Os burburinhos duraram o mesmo tempo que a fumaça - quase nada. Ninguém teve coragem de chamar a polícia, apenas ficavam lá, dentro de suas casas observando pela greta da janela. Até que um dia, enquanto brincava na rua com seus amigos de “verdade ou consequência”, Lia fora desafiada. A menina era corajosa. Apesar de sua baixa estatura, ela era astuta e não permitia que ninguém a desafiasse e saísse impune.
— Ok, Lia! — falou o menino desdentado. — É por sua conta e risco — alertou.
— Pode falar — ordenou Lia.
O menino olhou para um lado, olhou para o outro lado e pensou. As outras crianças estavam ansiosas para saber qual desafio o garoto iria escolher. Enquanto isso, Lia sorria e enrolava uma madeixa de seu cabelo preto formando pequenos cachos no cabelo liso.
— Eu desafio você… — O menino fez uma pequena pausa e olhou novamente para a menina. — Eu desafio você... a tocar a campainha da casa 81 — gritou, apontando para o lugar mais assombroso da rua.

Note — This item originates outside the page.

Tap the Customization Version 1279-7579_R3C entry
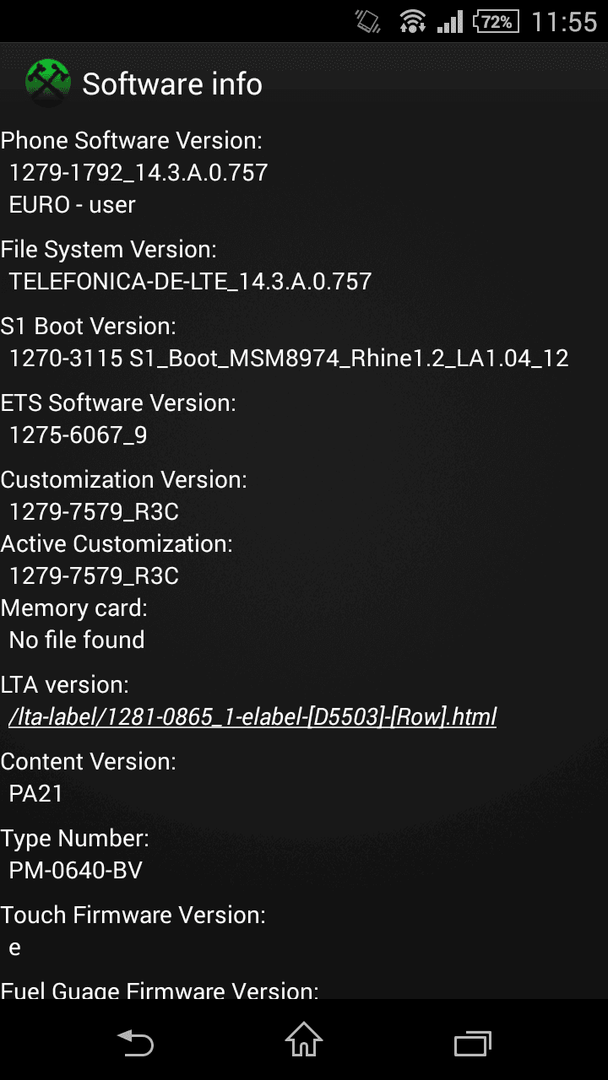Image resolution: width=608 pixels, height=1080 pixels. tap(94, 512)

A menina engoliu em seco e seus olhos se esbugalharam. Houve um alvoroço entre as crianças, afinal, o desafio se tratava do lugar mais assustador do mundo.
Lia respirou fundo e sorrindo falou:
— Sem chance, Carlinhos! Você sabe que não podemos ir lá e se a minha mãe descobrir vou ficar de castigo — argumentou, tentando explicar os motivos para não aceitar o desafio.
— Sabia que você não teria coragem — zombou. — É uma medrosaaaa — Carlinhos começou a gritar na rua que Lia não era de nada. A menina foi ficando vermelha até que não aguentou mais a "zoação" e gritou.
— Está bem! Eu vou!
Todos pararam imediatamente de falar. Houve um silêncio mútuo. As crianças se entreolharam com expressões de medo.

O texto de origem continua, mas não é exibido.